2.4. Detection of the electrophysiology of the neurons

We used Digidata 1550B patch‐clamp amplifier to obtain electrophysiology of neurons. The neuronal action potentials were performed according to the method of Li et al. ²⁷

Miniature inhibitory postsynaptic currents (mIPSCs), mainly produced by postsynaptic gamma‐aminobutyric acid (GABA) type A receptors (GABAaRs), ²⁸ were recorded according to the method of Wyrembek et al. ²⁹ All the measurements were recorded at 25°C. The data were analyzed by Clampfit 10.7 and MiniAnal. The data of neuronal AP and mIPSCs were analyzed by Axon Digidata 1550B 16‐bit data acquisition system and pClamp 10.7 data acquisition software. In the in vitro model, a single neuron was considered an experimental unit. In each group, five neurons were selected for patch clamp detection.

2.5. Western blot

We extracted the total protein of neurons with Protein Extraction Kit (Invent Biotechnologies, SD‐001) and evaluated the protein concentrations with bicinchoninic acid assay kit (Beyotime, P0012S). ³⁰ We used sodium dodecyl‐sulfate polyacrylamide gel electrophoresis to separate the protein samples.
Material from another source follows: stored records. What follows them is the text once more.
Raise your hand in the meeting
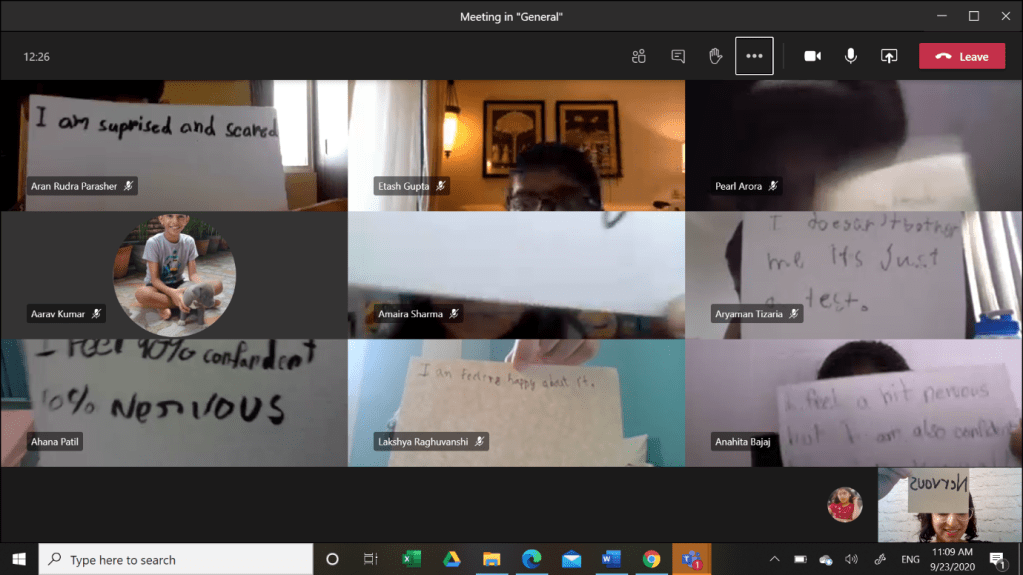Screen dimensions: 1023x575 click(x=716, y=57)
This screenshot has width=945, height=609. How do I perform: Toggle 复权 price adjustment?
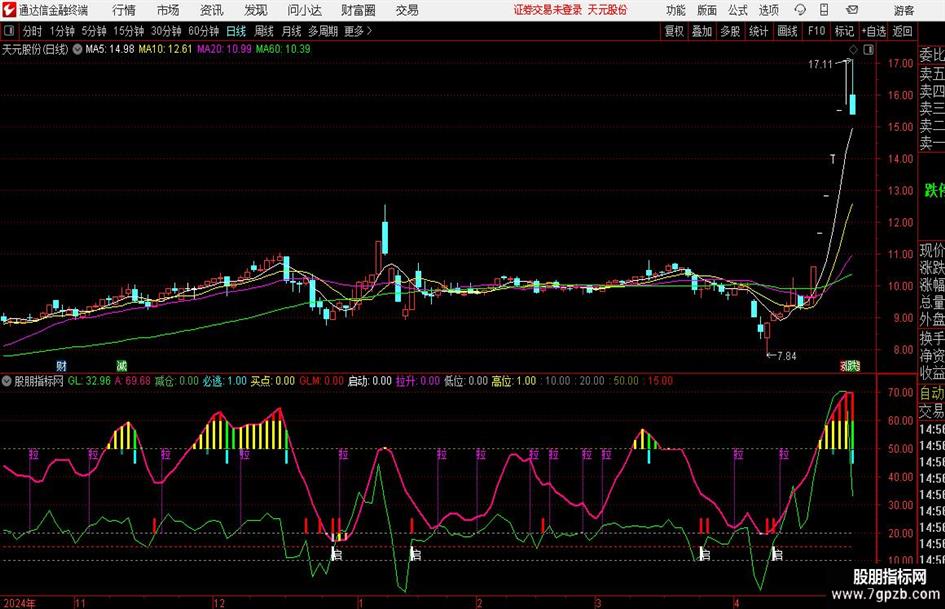pos(675,31)
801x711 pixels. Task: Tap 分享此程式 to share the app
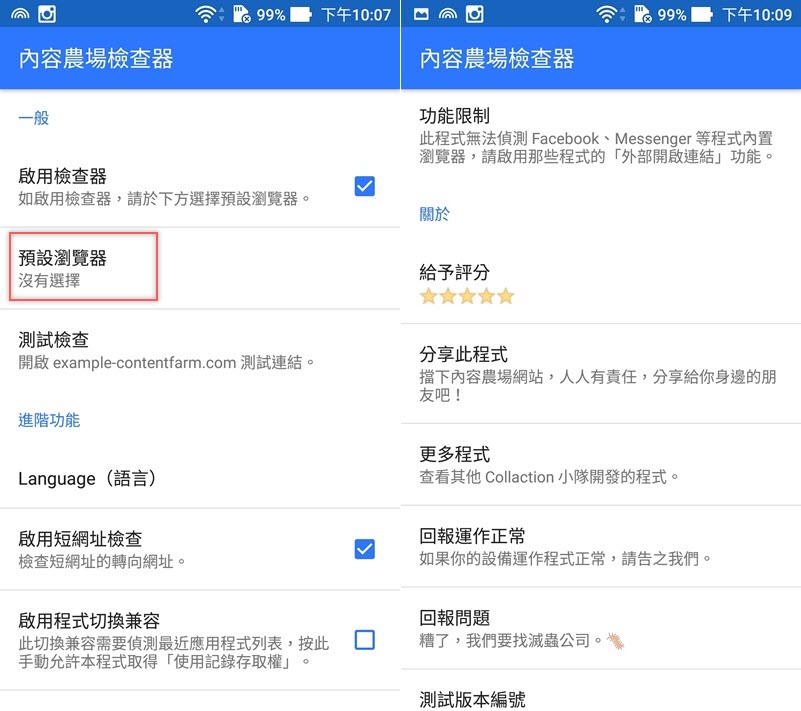601,373
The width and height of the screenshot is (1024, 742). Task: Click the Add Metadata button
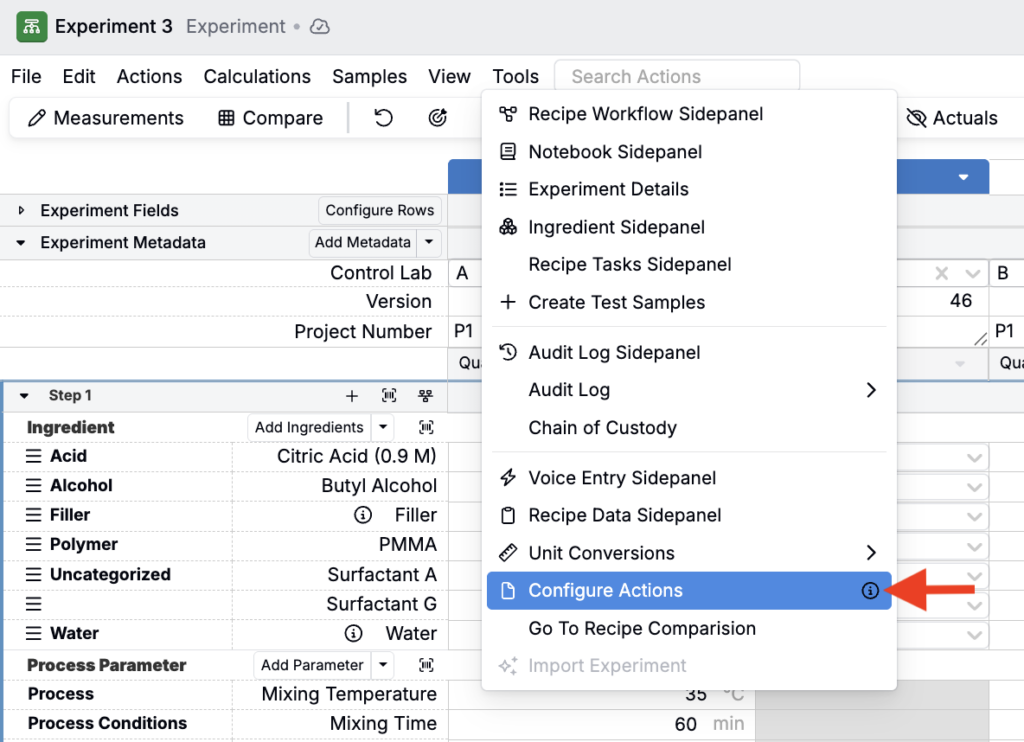pyautogui.click(x=362, y=242)
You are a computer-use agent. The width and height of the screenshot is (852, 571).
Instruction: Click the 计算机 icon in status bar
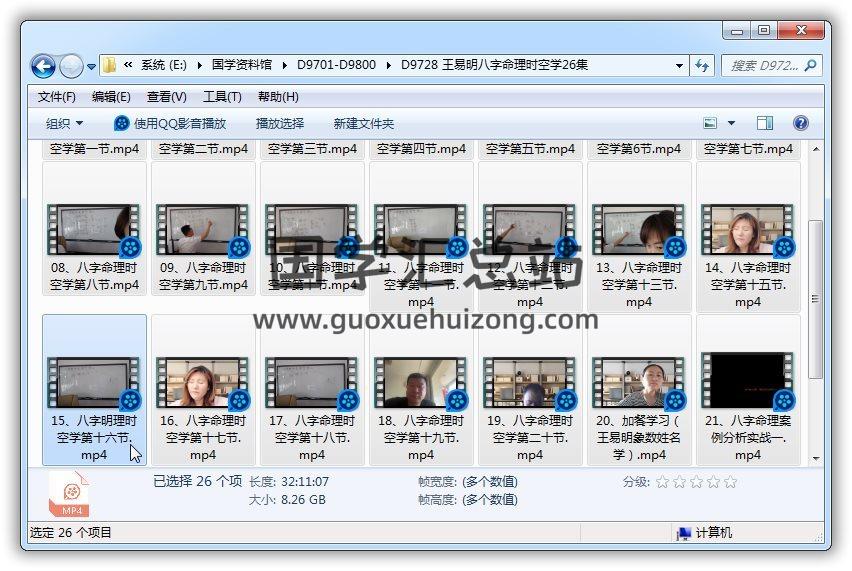[x=684, y=533]
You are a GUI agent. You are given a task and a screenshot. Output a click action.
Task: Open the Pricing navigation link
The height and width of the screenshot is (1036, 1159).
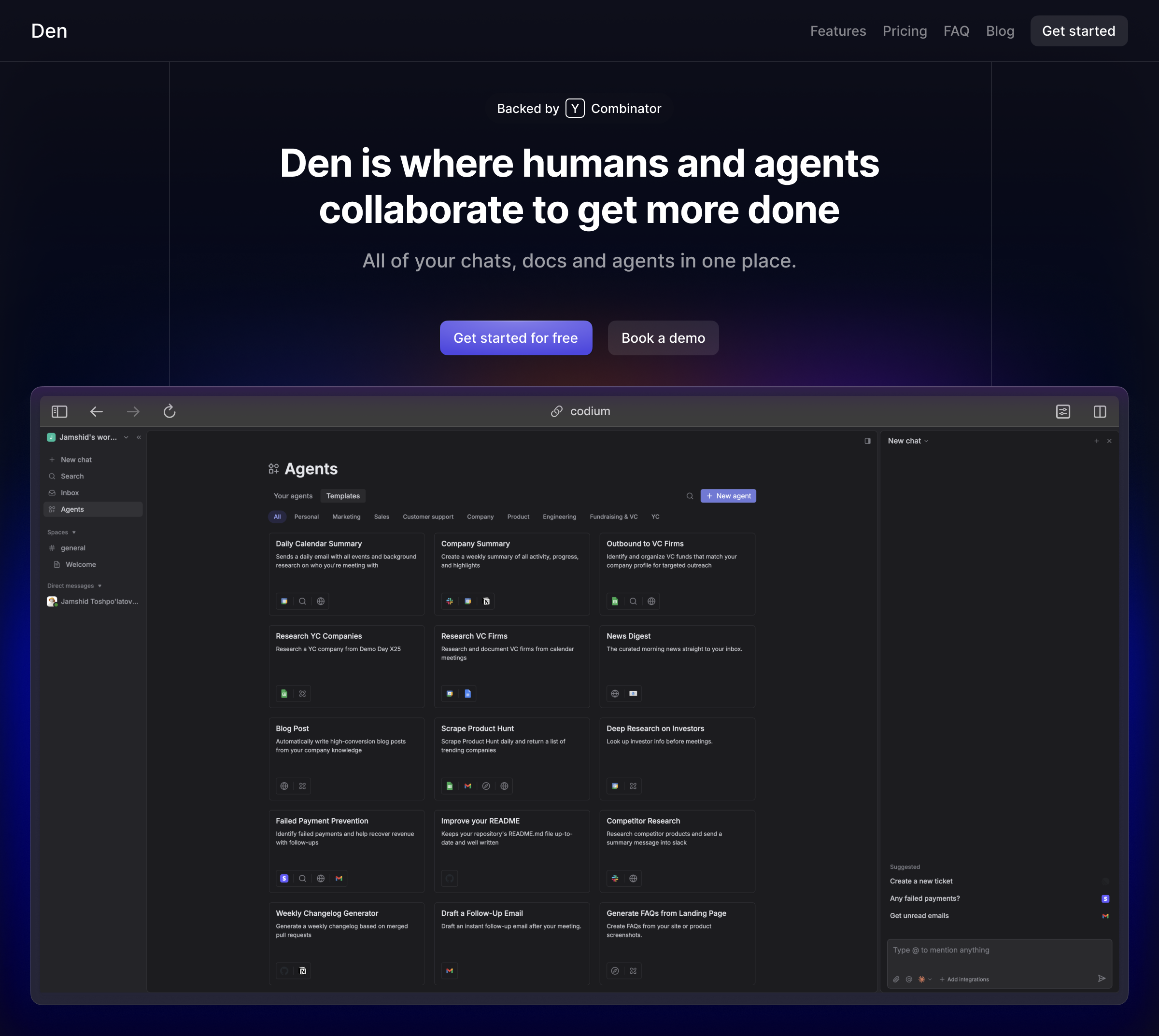[x=905, y=31]
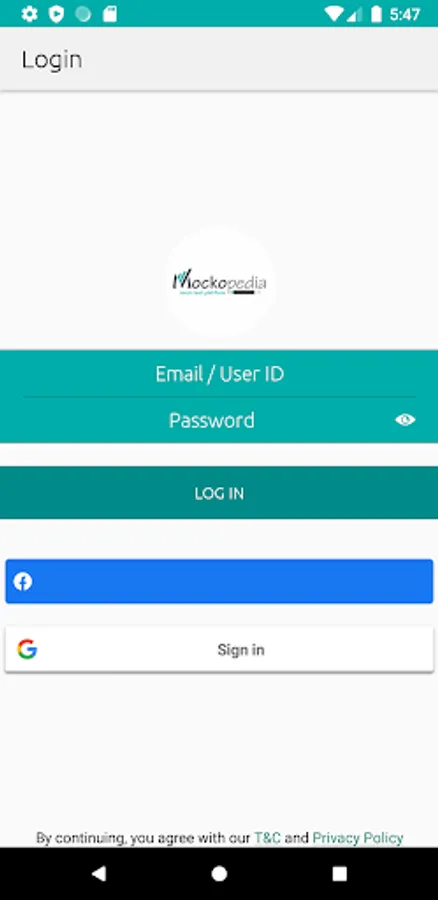
Task: Tap the Android back navigation button
Action: tap(99, 873)
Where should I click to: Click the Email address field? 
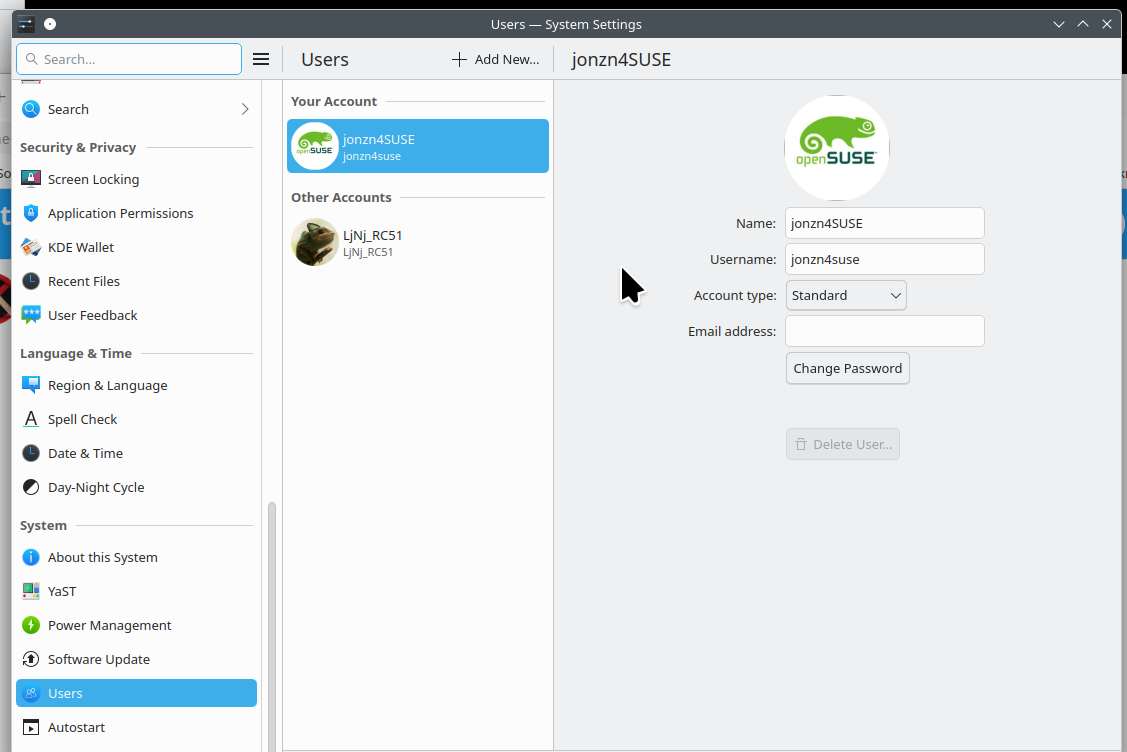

Next, the protein was transferred to the nitrocellulose (NC) membrane (Merck Millipore Ltd) by wet transfers (Bio‐Rad). The blocked NC membrane was incubated with the primary antibodies at 4°C overnight. The primary antibodies were an anti‐Glut3 antibody (1:8000, Abcam, ab41525) and anti‐glyceraldehyde 3‐phosphate dehydrogenase (GAPDH) antibody (1:10,000, Sangon Biotech, D110016). Subsequently, the NC membrane was incubated with a secondary antibody (1:8000, Proteintech, SA00001‐2) for 1 h at room temperature. The immunoreactive bands were incubated with Chemiluminescent solution (EpiZyme, SQ201) and visualized by ChemiScope6000 system. ³¹ ImageJ software was employed to quantify the band intensities of the western blot images. The protein levels of Glut3 were determined by the gray level of Glut3 normalizing to the gray level of GAPDH. Each experiment was repeated three times. Secondary antibody.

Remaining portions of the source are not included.